Pixel coordinate grounding data
——
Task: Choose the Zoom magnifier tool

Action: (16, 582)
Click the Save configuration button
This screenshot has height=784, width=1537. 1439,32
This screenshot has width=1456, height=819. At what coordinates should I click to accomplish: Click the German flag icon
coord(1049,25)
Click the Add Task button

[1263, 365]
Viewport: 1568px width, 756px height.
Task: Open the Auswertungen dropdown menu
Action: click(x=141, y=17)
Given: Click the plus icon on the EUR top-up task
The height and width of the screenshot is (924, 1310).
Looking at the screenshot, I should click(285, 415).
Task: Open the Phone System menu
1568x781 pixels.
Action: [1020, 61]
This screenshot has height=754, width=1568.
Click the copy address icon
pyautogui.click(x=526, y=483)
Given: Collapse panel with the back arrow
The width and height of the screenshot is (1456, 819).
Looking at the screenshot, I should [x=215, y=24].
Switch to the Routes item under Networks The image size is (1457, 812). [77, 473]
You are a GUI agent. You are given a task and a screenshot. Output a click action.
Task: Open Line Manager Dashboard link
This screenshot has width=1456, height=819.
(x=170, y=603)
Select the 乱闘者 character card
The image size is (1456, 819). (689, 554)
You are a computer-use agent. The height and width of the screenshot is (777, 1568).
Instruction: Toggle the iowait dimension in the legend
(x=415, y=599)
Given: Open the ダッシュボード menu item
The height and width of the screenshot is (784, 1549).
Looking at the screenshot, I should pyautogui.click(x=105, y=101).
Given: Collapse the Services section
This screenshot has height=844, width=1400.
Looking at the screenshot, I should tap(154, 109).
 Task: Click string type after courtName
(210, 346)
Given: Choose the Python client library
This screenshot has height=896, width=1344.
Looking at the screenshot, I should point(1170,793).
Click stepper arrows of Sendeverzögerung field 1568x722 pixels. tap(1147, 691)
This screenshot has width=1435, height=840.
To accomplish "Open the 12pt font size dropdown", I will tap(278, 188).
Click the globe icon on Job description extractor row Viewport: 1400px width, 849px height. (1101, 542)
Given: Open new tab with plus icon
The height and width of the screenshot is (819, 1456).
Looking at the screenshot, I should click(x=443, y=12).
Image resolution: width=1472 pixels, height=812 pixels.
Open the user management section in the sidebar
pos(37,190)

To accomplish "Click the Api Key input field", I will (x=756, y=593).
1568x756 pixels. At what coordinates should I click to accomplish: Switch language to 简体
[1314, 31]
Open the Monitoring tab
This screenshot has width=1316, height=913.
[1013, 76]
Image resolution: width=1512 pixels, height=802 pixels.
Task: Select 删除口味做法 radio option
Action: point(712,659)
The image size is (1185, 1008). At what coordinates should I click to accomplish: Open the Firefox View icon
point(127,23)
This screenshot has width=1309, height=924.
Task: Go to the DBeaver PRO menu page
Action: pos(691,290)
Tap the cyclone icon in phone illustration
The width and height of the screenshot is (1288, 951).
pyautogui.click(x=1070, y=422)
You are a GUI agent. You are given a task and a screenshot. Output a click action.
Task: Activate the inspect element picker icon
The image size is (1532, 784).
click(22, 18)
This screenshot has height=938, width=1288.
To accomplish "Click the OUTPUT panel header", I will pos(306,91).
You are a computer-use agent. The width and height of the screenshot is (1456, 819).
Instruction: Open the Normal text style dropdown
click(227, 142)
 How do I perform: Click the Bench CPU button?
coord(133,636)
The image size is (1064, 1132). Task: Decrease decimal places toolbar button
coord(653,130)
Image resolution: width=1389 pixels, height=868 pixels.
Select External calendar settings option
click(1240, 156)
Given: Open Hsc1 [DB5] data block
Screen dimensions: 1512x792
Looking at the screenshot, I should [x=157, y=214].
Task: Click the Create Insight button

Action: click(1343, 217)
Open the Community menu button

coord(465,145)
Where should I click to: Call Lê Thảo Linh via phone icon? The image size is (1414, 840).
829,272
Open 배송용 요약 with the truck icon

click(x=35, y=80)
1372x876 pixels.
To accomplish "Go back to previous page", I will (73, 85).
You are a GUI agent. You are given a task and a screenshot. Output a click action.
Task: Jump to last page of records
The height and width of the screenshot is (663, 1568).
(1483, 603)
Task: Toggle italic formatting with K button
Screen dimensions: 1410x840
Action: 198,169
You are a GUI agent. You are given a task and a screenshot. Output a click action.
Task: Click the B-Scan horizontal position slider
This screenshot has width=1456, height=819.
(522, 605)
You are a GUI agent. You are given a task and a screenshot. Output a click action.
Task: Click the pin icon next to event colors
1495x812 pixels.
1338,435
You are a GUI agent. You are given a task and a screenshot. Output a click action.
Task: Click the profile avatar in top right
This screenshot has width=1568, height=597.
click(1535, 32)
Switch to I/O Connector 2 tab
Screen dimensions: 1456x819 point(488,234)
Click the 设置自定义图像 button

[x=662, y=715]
——
▶ _Task statement_: Every entry must be given again exactly as it reads.

▶ _Output_:
Task: Choose the Zoom magnifier tool

Action: (16, 582)
Click the Save configuration button
This screenshot has height=784, width=1537. 1439,32
This screenshot has width=1456, height=819. At what coordinates should I click to accomplish: Click the German flag icon
coord(1049,25)
Click the Add Task button

[1263, 365]
Viewport: 1568px width, 756px height.
Task: Open the Auswertungen dropdown menu
Action: click(x=141, y=17)
Given: Click the plus icon on the EUR top-up task
The height and width of the screenshot is (924, 1310).
Looking at the screenshot, I should click(285, 415).
Task: Open the Phone System menu
1568x781 pixels.
Action: [1020, 61]
This screenshot has height=754, width=1568.
Click the copy address icon
pyautogui.click(x=526, y=483)
Given: Collapse panel with the back arrow
The width and height of the screenshot is (1456, 819).
Looking at the screenshot, I should [x=215, y=24].
Switch to the Routes item under Networks The image size is (1457, 812). [77, 473]
You are a GUI agent. You are given a task and a screenshot. Output a click action.
Task: Open Line Manager Dashboard link
This screenshot has width=1456, height=819.
(x=170, y=603)
Select the 乱闘者 character card
The image size is (1456, 819). (689, 554)
You are a computer-use agent. The height and width of the screenshot is (777, 1568).
Instruction: Toggle the iowait dimension in the legend
(x=415, y=599)
Given: Open the ダッシュボード menu item
The height and width of the screenshot is (784, 1549).
Looking at the screenshot, I should pyautogui.click(x=105, y=101).
Given: Collapse the Services section
This screenshot has height=844, width=1400.
Looking at the screenshot, I should tap(154, 109).
 Task: Click string type after courtName
(210, 346)
Given: Choose the Python client library
This screenshot has height=896, width=1344.
Looking at the screenshot, I should point(1170,793).
Click stepper arrows of Sendeverzögerung field 1568x722 pixels. tap(1147, 691)
This screenshot has width=1435, height=840.
To accomplish "Open the 12pt font size dropdown", I will tap(278, 188).
Click the globe icon on Job description extractor row Viewport: 1400px width, 849px height. (1101, 542)
Given: Open new tab with plus icon
The height and width of the screenshot is (819, 1456).
Looking at the screenshot, I should click(x=443, y=12).
Image resolution: width=1472 pixels, height=812 pixels.
Open the user management section in the sidebar
pos(37,190)

To accomplish "Click the Api Key input field", I will (x=756, y=593).
1568x756 pixels. At what coordinates should I click to accomplish: Switch language to 简体
[1314, 31]
Open the Monitoring tab
This screenshot has width=1316, height=913.
[1013, 76]
Image resolution: width=1512 pixels, height=802 pixels.
Task: Select 删除口味做法 radio option
Action: point(712,659)
The image size is (1185, 1008). At what coordinates should I click to accomplish: Open the Firefox View icon
point(127,23)
This screenshot has width=1309, height=924.
Task: Go to the DBeaver PRO menu page
Action: pos(691,290)
Tap the cyclone icon in phone illustration
The width and height of the screenshot is (1288, 951).
pyautogui.click(x=1070, y=422)
You are a GUI agent. You are given a task and a screenshot. Output a click action.
Task: Activate the inspect element picker icon
The image size is (1532, 784).
click(22, 18)
This screenshot has height=938, width=1288.
To accomplish "Click the OUTPUT panel header", I will pos(306,91).
You are a computer-use agent. The width and height of the screenshot is (1456, 819).
Instruction: Open the Normal text style dropdown
click(227, 142)
 How do I perform: Click the Bench CPU button?
coord(133,636)
The image size is (1064, 1132). Task: Decrease decimal places toolbar button
coord(653,130)
Image resolution: width=1389 pixels, height=868 pixels.
Select External calendar settings option
click(1240, 156)
Given: Open Hsc1 [DB5] data block
Screen dimensions: 1512x792
Looking at the screenshot, I should [x=157, y=214].
Task: Click the Create Insight button

Action: click(1343, 217)
Open the Community menu button

coord(465,145)
Where should I click to: Call Lê Thảo Linh via phone icon? The image size is (1414, 840).
829,272
Open 배송용 요약 with the truck icon

click(x=35, y=80)
1372x876 pixels.
To accomplish "Go back to previous page", I will (73, 85).
You are a GUI agent. You are given a task and a screenshot. Output a click action.
Task: Jump to last page of records
The height and width of the screenshot is (663, 1568).
(1483, 603)
Task: Toggle italic formatting with K button
Screen dimensions: 1410x840
Action: 198,169
You are a GUI agent. You are given a task and a screenshot. Output a click action.
Task: Click the B-Scan horizontal position slider
This screenshot has width=1456, height=819.
(522, 605)
You are a GUI agent. You are given a task and a screenshot. Output a click action.
Task: Click the pin icon next to event colors
1495x812 pixels.
1338,435
You are a GUI agent. You are given a task and a screenshot. Output a click action.
Task: Click the profile avatar in top right
This screenshot has width=1568, height=597.
click(1535, 32)
Switch to I/O Connector 2 tab
Screen dimensions: 1456x819 point(488,234)
Click the 设置自定义图像 button

[x=662, y=715]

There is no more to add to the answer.